Een tamme gazelle was het debuut van Barbara Pym (1913-1980). De roman verscheen in 1951, maar Pym was er al aan begonnen toen ze in de jaren dertig in Oxford studeerde. Ze verzon een verhaal over hoe zij en haar zus als oude vrijsters zouden samenleven. Ook andere personages baseerde ze op mensen die ze kende. Die reageerden enthousiast. ‘Ik ga er dus mee door, wie weet wordt het een boek’, schreef Pym in haar dagboek.
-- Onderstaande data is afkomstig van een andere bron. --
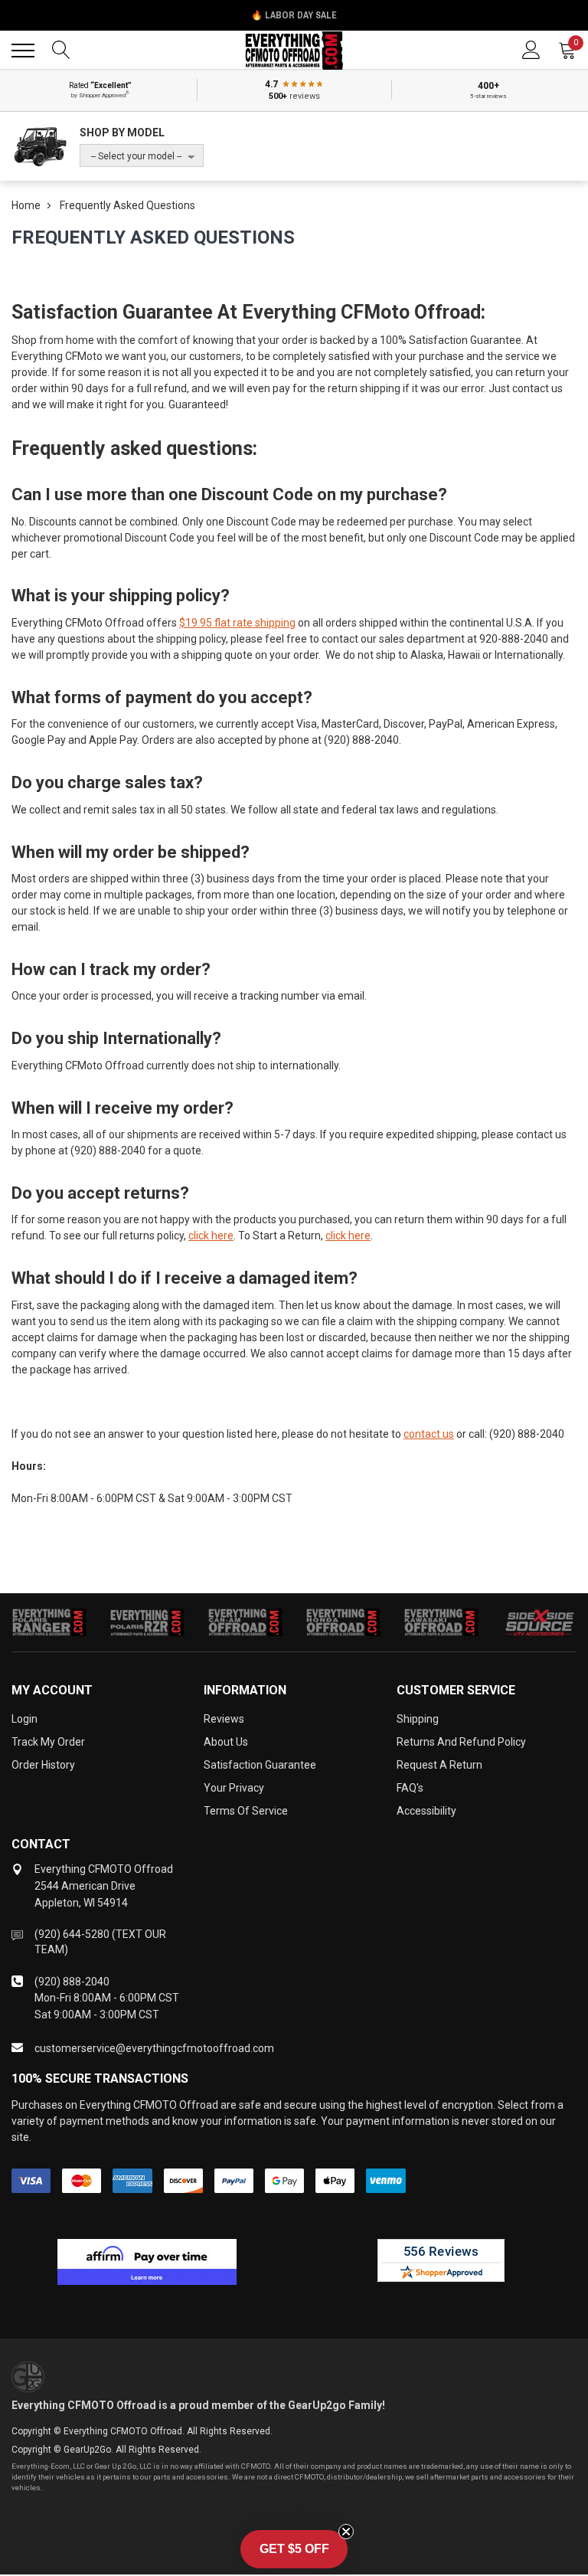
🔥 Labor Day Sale (294, 15)
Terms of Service (246, 1811)
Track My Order (48, 1742)
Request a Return (439, 1765)
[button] (294, 2549)
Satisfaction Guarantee (260, 1765)
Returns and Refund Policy (461, 1742)
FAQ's (410, 1788)
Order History (43, 1765)
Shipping (418, 1719)
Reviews (224, 1719)
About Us (226, 1742)
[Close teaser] (346, 2531)
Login (24, 1719)
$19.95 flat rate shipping (237, 623)
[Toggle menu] (22, 50)
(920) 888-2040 (71, 1981)
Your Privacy (234, 1788)
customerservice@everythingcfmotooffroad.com (154, 2048)
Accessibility (426, 1811)
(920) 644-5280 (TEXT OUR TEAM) (100, 1942)
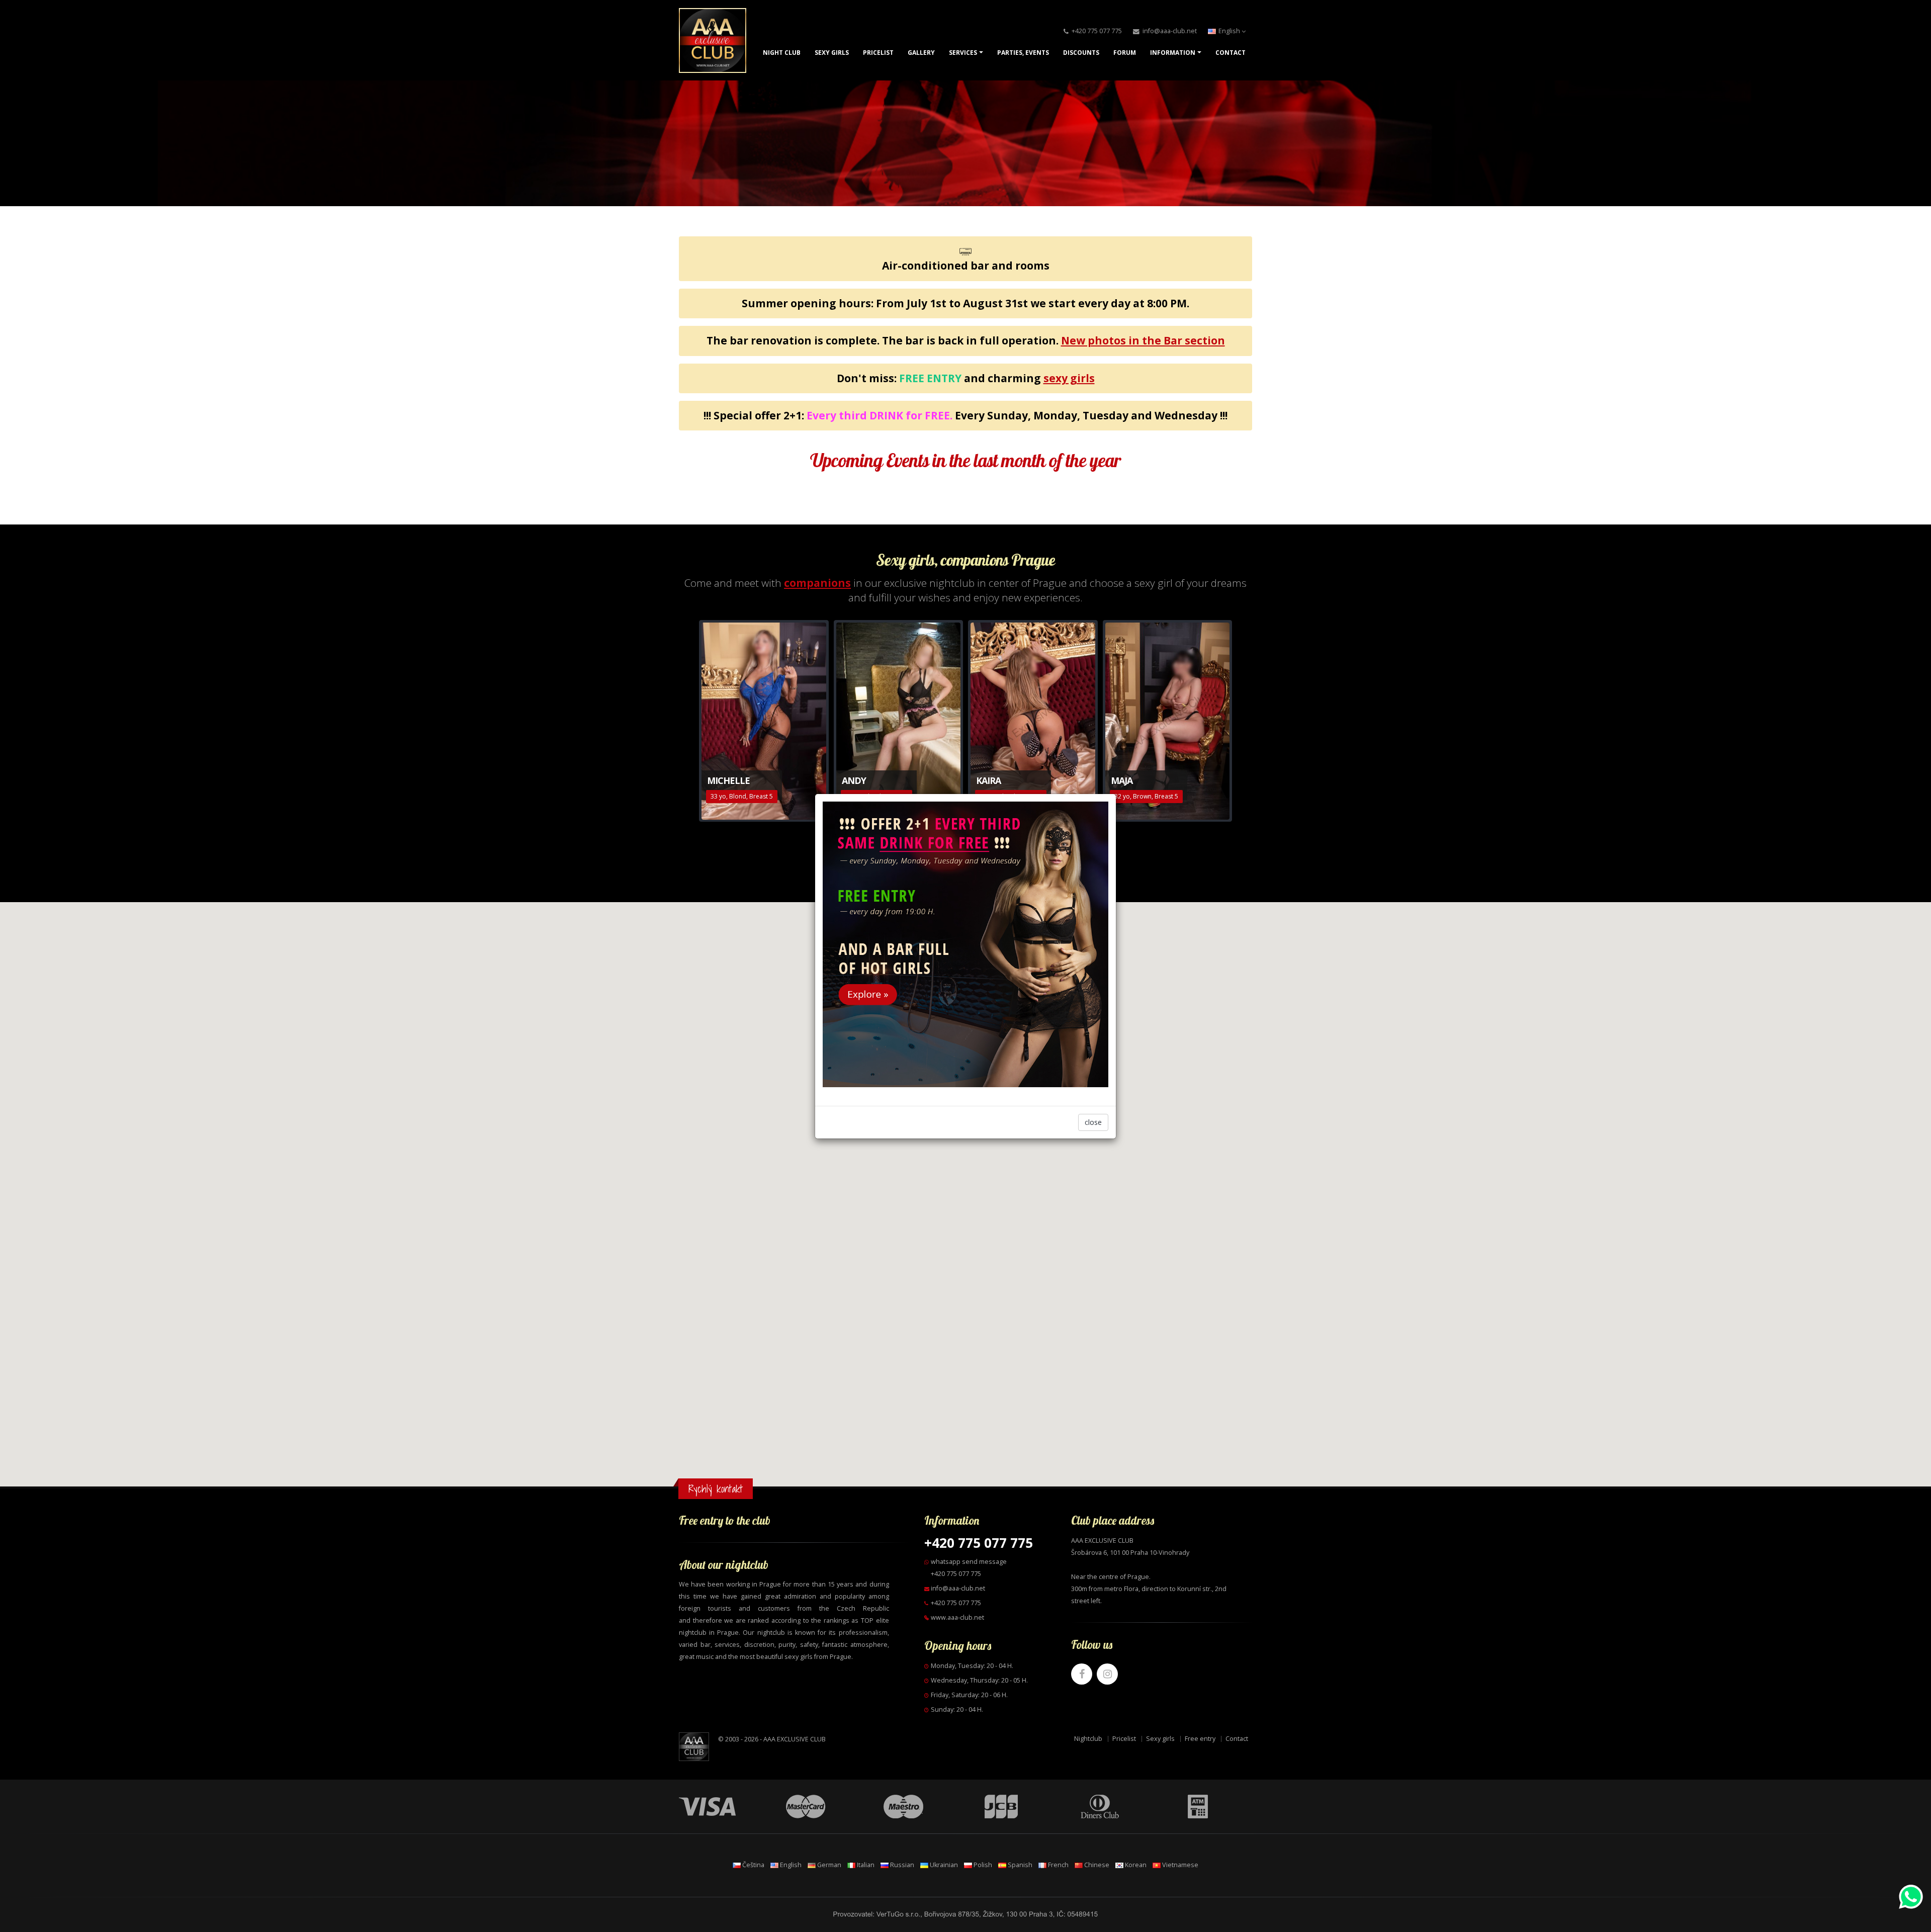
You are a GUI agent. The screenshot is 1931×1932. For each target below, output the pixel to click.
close (1093, 1122)
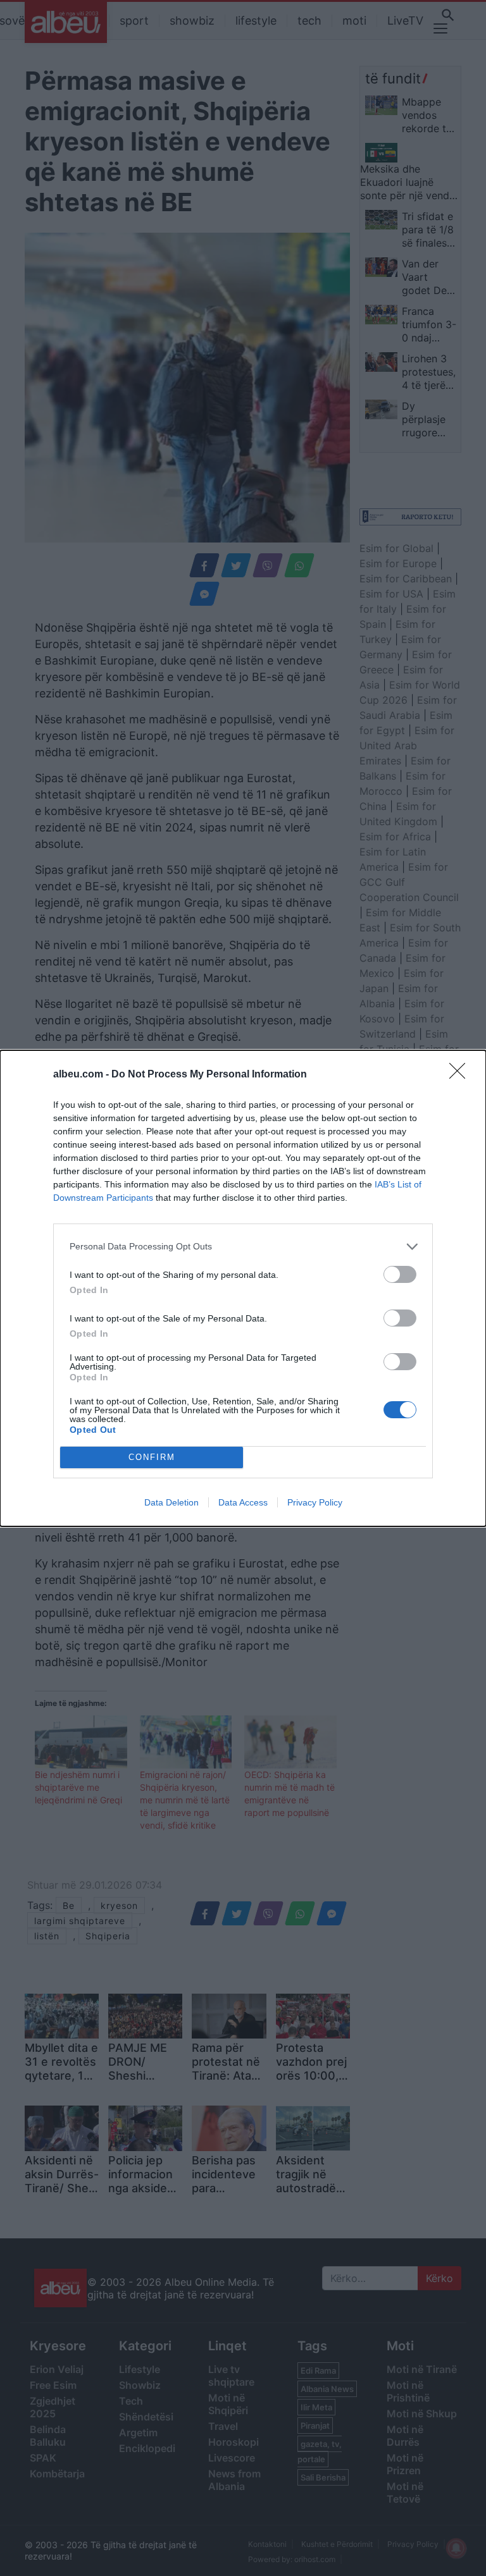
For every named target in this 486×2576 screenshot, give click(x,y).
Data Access (243, 1502)
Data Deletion (171, 1502)
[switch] (399, 1274)
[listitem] (243, 1246)
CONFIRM (151, 1457)
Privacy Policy (314, 1502)
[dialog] (243, 1288)
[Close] (461, 1075)
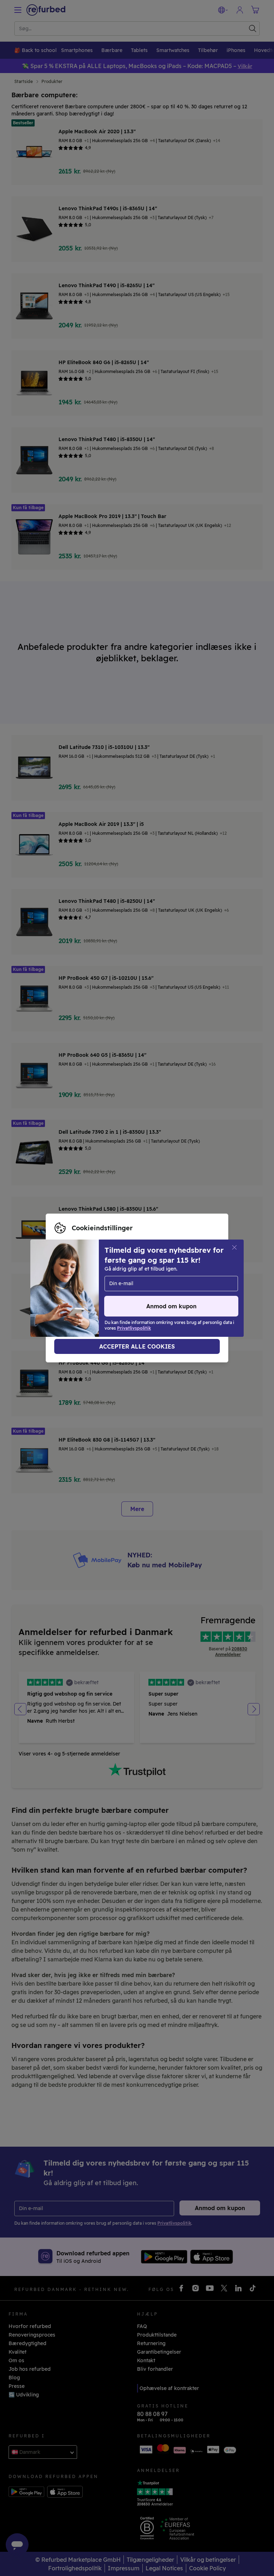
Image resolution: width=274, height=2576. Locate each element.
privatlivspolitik (74, 1295)
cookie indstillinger (133, 1288)
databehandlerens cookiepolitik (146, 1295)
Dat werd het inderdaad, en nu is het in het Nederlands vertaald, door Anda Schippers, die ook het nawoord schreef waaruit ik de informatie over het ontstaan van de roman putte.
In de manier waarop het kleindorpse leven wordt afgeschilderd, met de centrale rol van de kerk en met alle sociale verhoudingen en regels die het bestaan reguleren en verstikken, is deze roman meteen al vintage Pym. Haar romans doen een beetje denken aan de detectiveromans van Agatha Christie over Miss Marple, maar dan zonder dat de ironische blik op het leven wordt verstoord door een moord die wordt gepleegd en een dader die moet worden aangewezen. Ogenschijnlijk gebeurt er dus weinig in de dorpse middenklassewereld die Pym haar lezers voorschotelt. Maar het sociale evenwicht is wankel genoeg om door het minste geringste verstoord te worden; soms is een hulppredikant die de pijpen van zijn lange onderbroek in zijn sokken propt al genoeg.
Tuinfeesten en dominees
Maar er gebeurt meer in Een tamme gazelle. Er worden tuinfeesten gehouden, er preken dominees, er arriveert een bisschop die zendingswerk in Afrika heeft gedaan. Er komen ook nog andere bezoekers langs die blijven hangen, zoals dr Parnell, de universiteitsbibliothecaris die de schuchtere Belinda nog van vroeger kent, en diens assistent de heer Mold, die zich niet aan de fatsoensregels houdt: op een gegeven moment wordt hij gespot wanneer hij overdag de plaatselijke pub verlaat. Al deze dingen verstoren het evenwicht waarin Belinda en Harriet zich bevinden. Ondertussen gaan ook de gebruikelijke dingen door: eens in de zoveel tijd wordt Harriet ten huwelijk gevraagd door de Italiaanse graaf die even buiten het dorp woont, en Belinda onderhoudt haar treurige liefde voor Henry, de plaatselijke predikant, op wie ze al sinds haar studietijd verliefd is maar die trouwde met de kordate Agatha.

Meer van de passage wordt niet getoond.